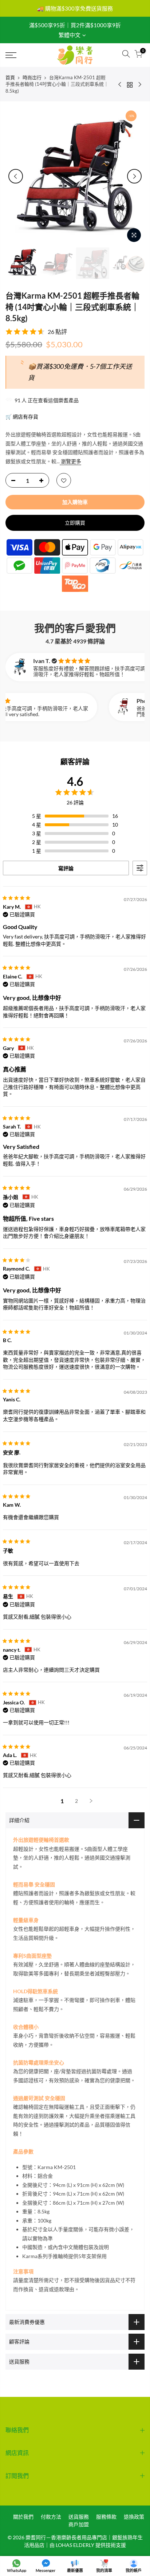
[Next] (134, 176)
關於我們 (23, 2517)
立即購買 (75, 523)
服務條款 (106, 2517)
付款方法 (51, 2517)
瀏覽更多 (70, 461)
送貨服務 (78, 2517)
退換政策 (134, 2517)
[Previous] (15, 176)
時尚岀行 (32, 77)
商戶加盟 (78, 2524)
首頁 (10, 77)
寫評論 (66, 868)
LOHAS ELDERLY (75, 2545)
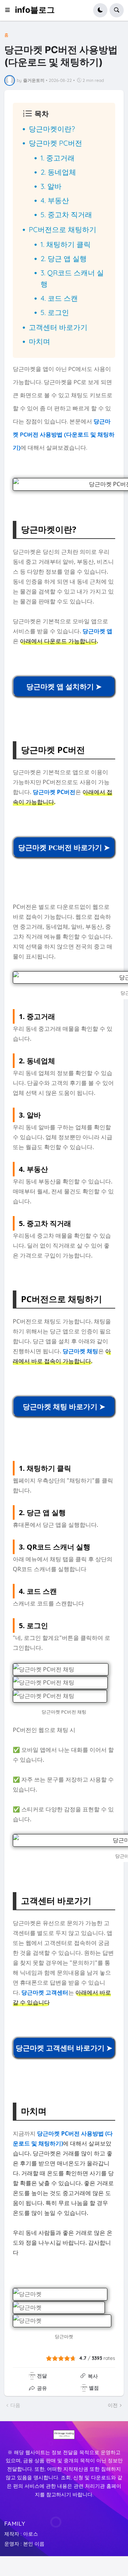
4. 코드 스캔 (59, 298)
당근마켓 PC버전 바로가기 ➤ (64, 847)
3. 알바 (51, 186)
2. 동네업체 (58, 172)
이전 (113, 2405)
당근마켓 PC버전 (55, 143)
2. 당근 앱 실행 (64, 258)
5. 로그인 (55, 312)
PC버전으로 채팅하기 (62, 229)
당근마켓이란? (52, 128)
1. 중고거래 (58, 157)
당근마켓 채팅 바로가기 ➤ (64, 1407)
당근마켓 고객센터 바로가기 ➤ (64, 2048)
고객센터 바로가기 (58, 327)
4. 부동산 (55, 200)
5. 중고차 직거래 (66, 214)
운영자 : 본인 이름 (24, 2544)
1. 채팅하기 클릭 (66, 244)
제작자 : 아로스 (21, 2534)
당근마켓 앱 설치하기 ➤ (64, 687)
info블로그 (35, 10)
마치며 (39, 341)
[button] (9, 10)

○ ○ ○ ○ ○ ○ ○

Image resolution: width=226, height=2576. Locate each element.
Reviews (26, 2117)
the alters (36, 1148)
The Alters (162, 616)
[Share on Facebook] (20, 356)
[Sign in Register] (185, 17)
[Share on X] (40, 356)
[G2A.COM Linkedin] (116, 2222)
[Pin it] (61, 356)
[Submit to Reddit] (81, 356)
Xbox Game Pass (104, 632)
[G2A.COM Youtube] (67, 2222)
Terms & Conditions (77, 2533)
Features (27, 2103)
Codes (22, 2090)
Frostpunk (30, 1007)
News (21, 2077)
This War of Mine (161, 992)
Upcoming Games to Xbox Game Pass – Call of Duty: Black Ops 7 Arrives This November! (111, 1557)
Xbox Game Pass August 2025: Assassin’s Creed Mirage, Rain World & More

○ ○ ○ ○ ○ ○ ○

**EXERCISE:**
From the records above, repeat exactly the lines from the one with "이전 (113, 2405)" through the one with "[button] (9, 10)", both included.

**ANSWER TO THIS TASK:**
이전 (113, 2405)
당근마켓 PC버전 (55, 143)
2. 당근 앱 실행 (64, 258)
5. 로그인 (55, 312)
PC버전으로 채팅하기 (62, 229)
당근마켓이란? (52, 128)
1. 중고거래 (58, 157)
당근마켓 채팅 바로가기 ➤ (64, 1407)
당근마켓 고객센터 바로가기 ➤ (64, 2048)
고객센터 바로가기 (58, 327)
4. 부동산 (55, 200)
5. 중고차 직거래 (66, 214)
운영자 : 본인 이름 (24, 2544)
1. 채팅하기 클릭 (66, 244)
제작자 : 아로스 (21, 2534)
당근마켓 앱 설치하기 ➤ (64, 687)
info블로그 (35, 10)
마치며 (39, 341)
[button] (9, 10)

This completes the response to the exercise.